Führung

Impulse für das Karriere-Coaching weiblicher Führungskräfte

Gender Diversity

9 Min.

Erschienen im Coaching-Newsletter in Ausgabe 11 | 2016

Einleitung

Ein Blick in die macht-, führungs- und geschlechterspezifische Literatur lässt erahnen, dass es für weibliche Führungskräfte auf ihrem Weg zu Spitzenpositionen nicht nur darum geht, sich durch Kompetenz und Professionalität in Führungsgremien einen Platz zu verschaffen und diesen zu erhalten. Es gilt vielmehr zu erkennen, wie unbewusste Rollenzuordnungen seitens Frauen und Männern eine Entwicklung hin zu mehr weiblichen Führungskräften verhindern. Die Studie: "Frauen auf dem Weg zu Führungspositionen. Betrachtung im Kontext der deutschen Automobilindustrie und der Frauenquote-Diskussion" untersucht die Frage, welche Veränderungen in einer männlich geprägten Berufswelt stattfinden müssen, um einen sichtbaren Machtwechsel in Form von Gender Diversity zu initiieren. Aus den in diesem Zwischenbericht dargestellten, ersten Studienerkenntnissen lassen sich Impulse für das strategisch ausgerichtete Karriere-Coaching von weiblichen Führungskräften ableiten.

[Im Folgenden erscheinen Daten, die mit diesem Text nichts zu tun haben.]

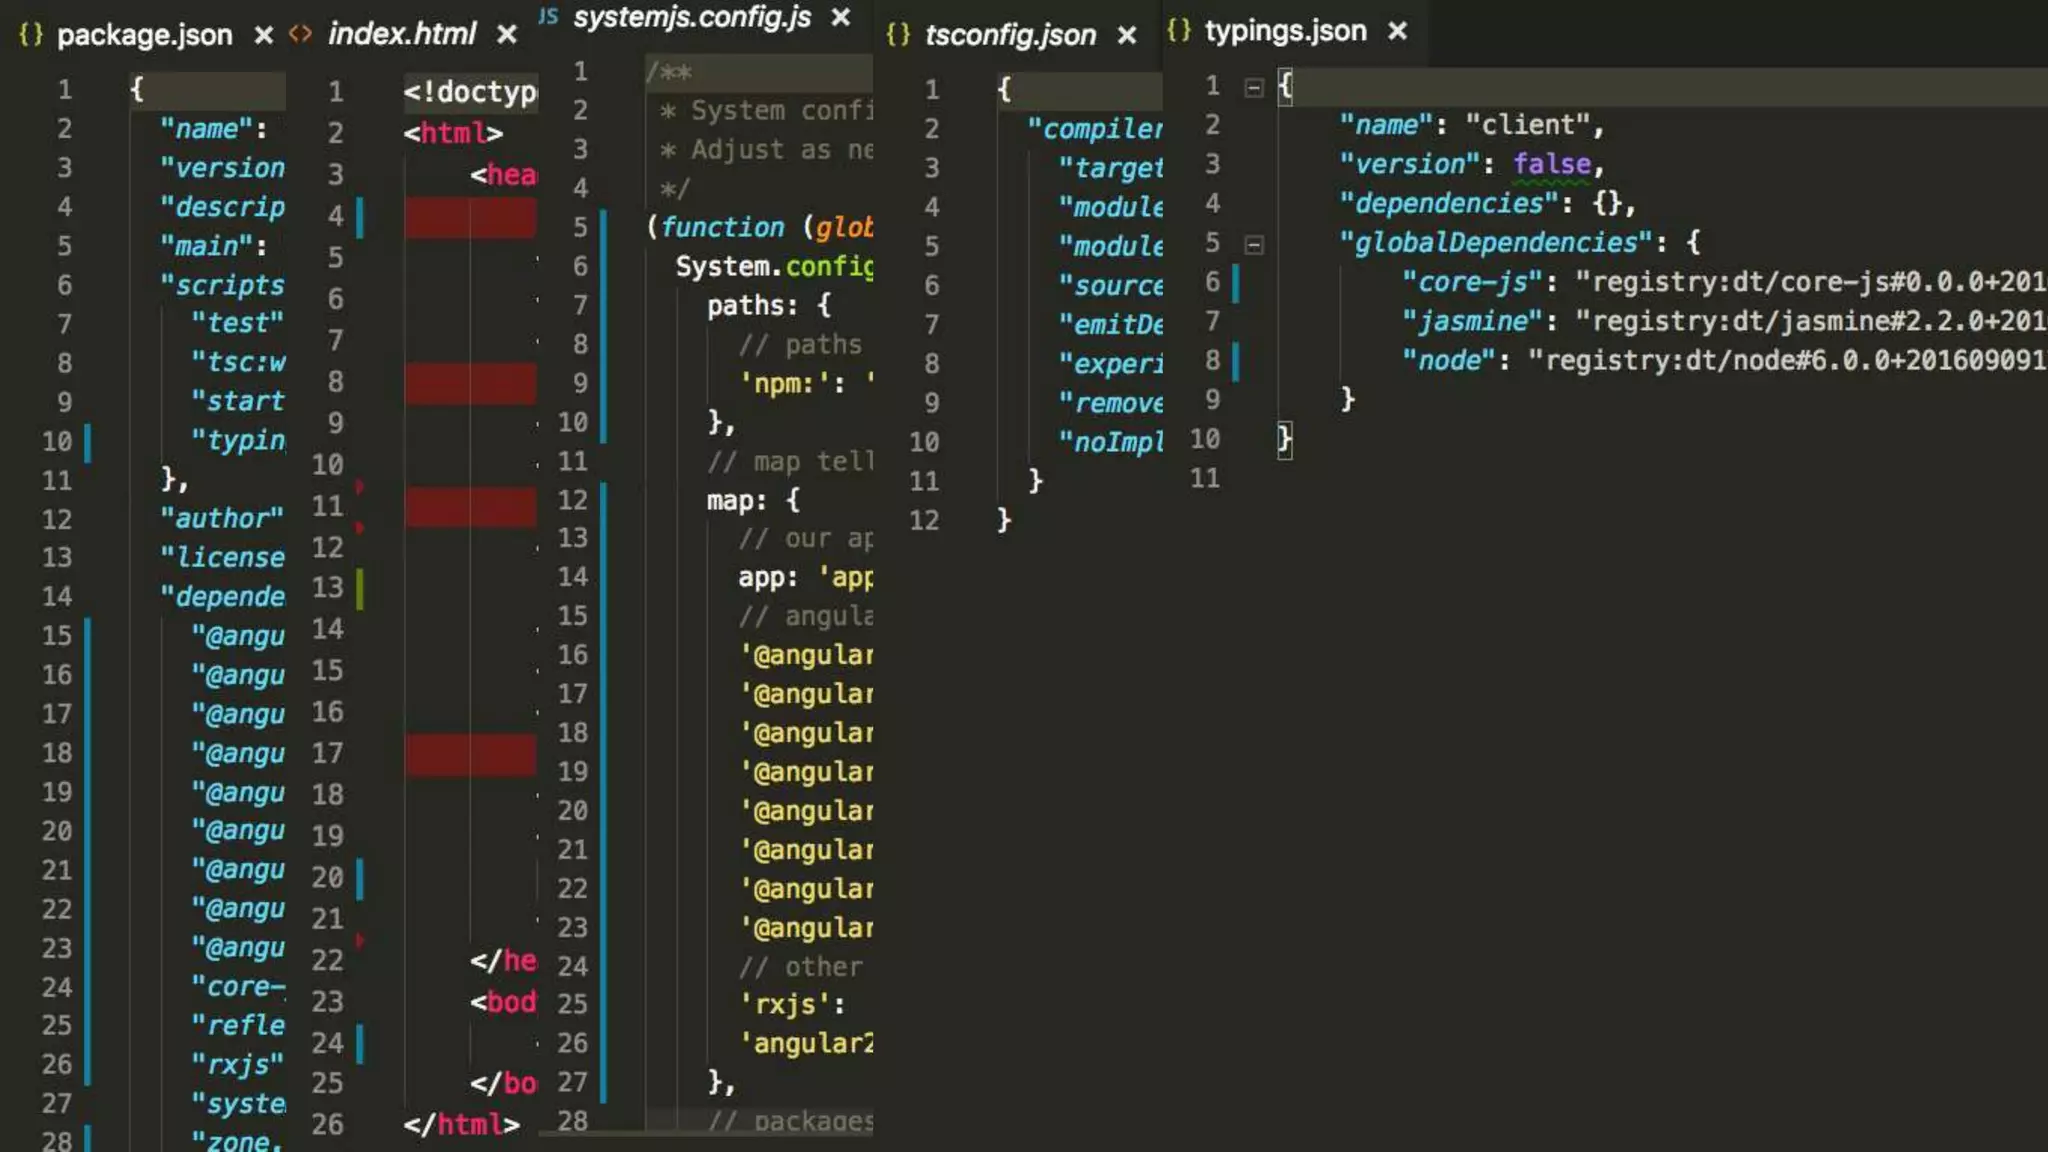The image size is (2048, 1152).
Task: Close the typings.json tab
Action: (1398, 31)
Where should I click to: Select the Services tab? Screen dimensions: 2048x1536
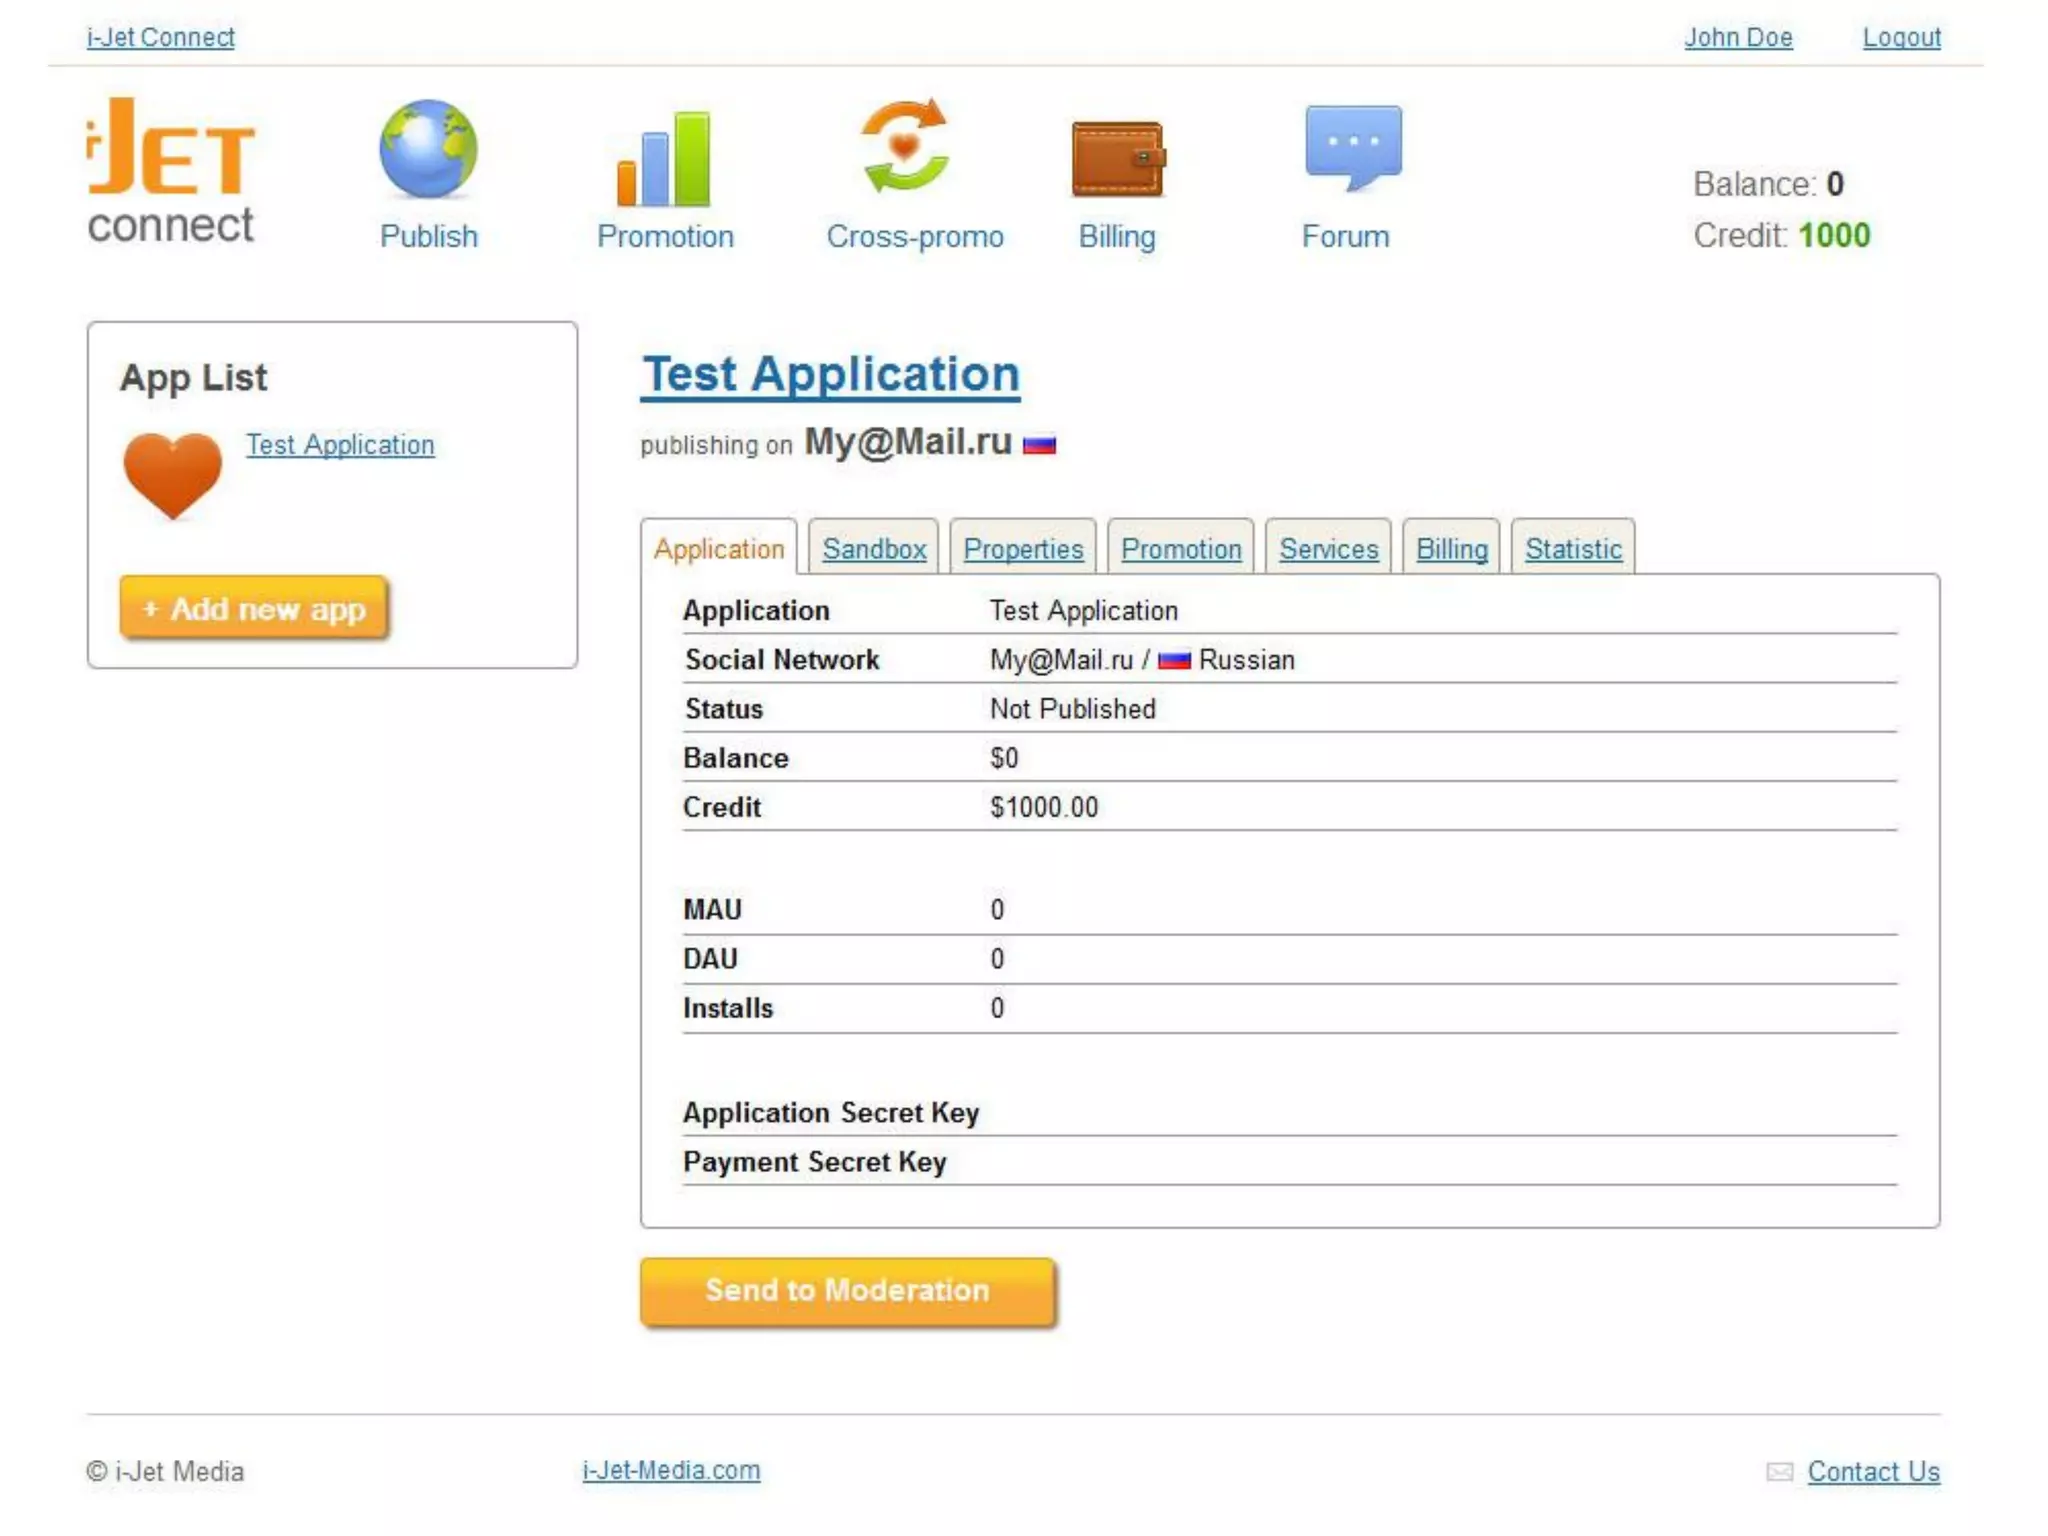(1328, 549)
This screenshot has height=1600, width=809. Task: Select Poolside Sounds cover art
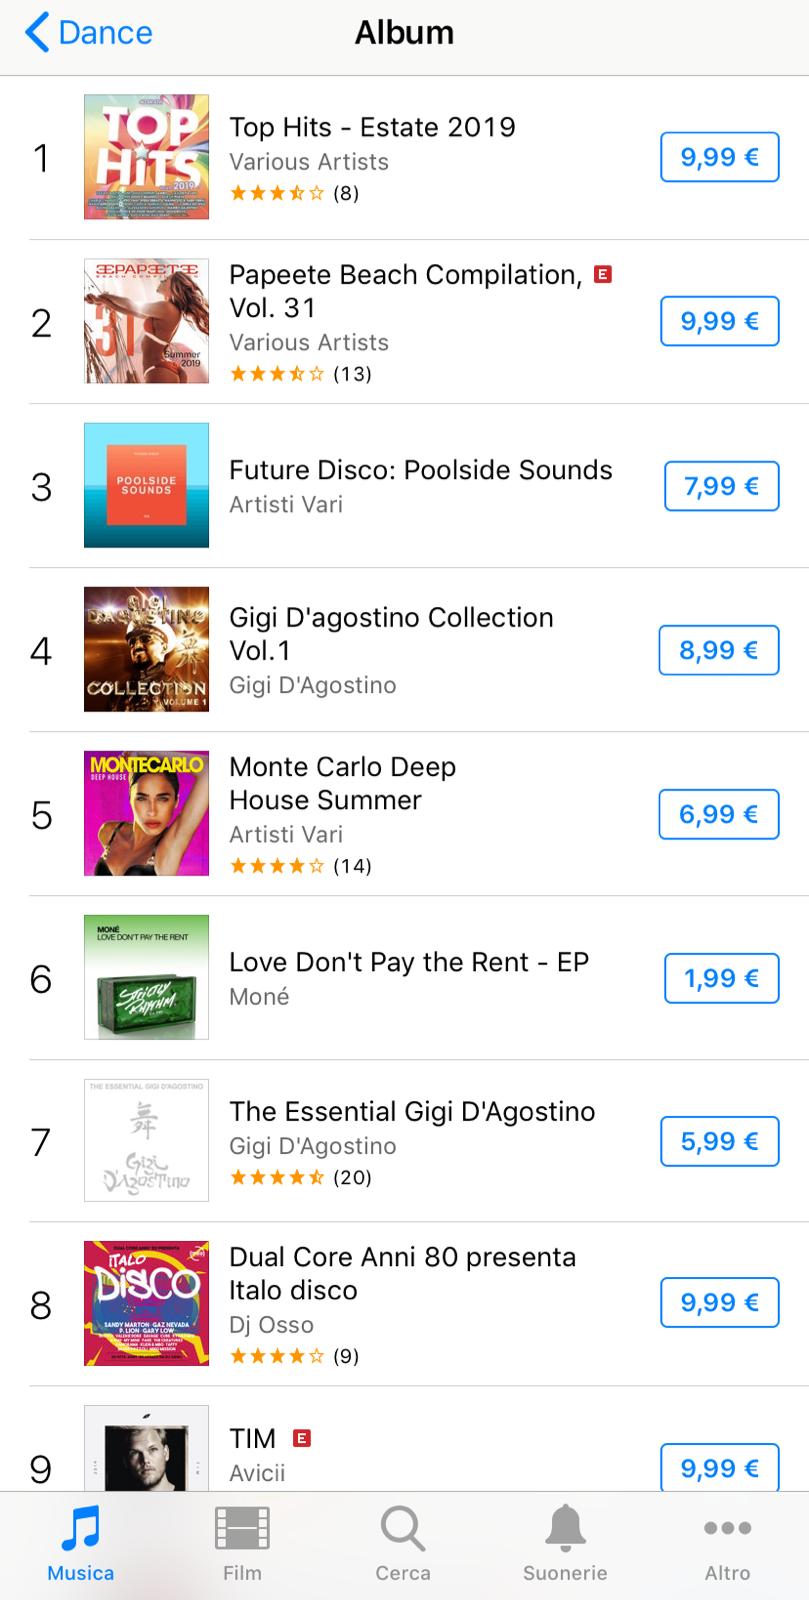pos(146,485)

Erstes Fazit: Während die Mehrzahl der Interviewpartnerinnen eindeutig eine Frauenquote favorisiert, um einen Machtwechsel anzuregen, kann die Mehrzahl der männlichen Interviewpartner die Quote hingegen eher als einen eventuell geeigneten Lösungsansatz in Betrachtung ziehen. Die weiblichen Führungskräfte, die an der Studie teilnahmen, sind nicht davon überzeugt, dass die Frauenquote der einzige und beste Weg ist, um Frauen in Deutschland zu unterstützen, jedoch durchaus als notwendige regulative Maßnahme geeignet ist, um einen Geschlechterausgleich in Spitzenpositionen, Vorständen und Aufsichtsräten einzuleiten. Die Rahmenbedingungen für Frauen auf dem Weg in Führungspositionen haben sich scheinbar nur wenig zugunsten weiblicher Führungskräfte geändert, doch das strategische Vorgehen bei der Karriereplanung, welches durch gezieltes Coaching unterstützt werden kann, weist sie als proaktive und starke Verhandlungspartnerinnen aus.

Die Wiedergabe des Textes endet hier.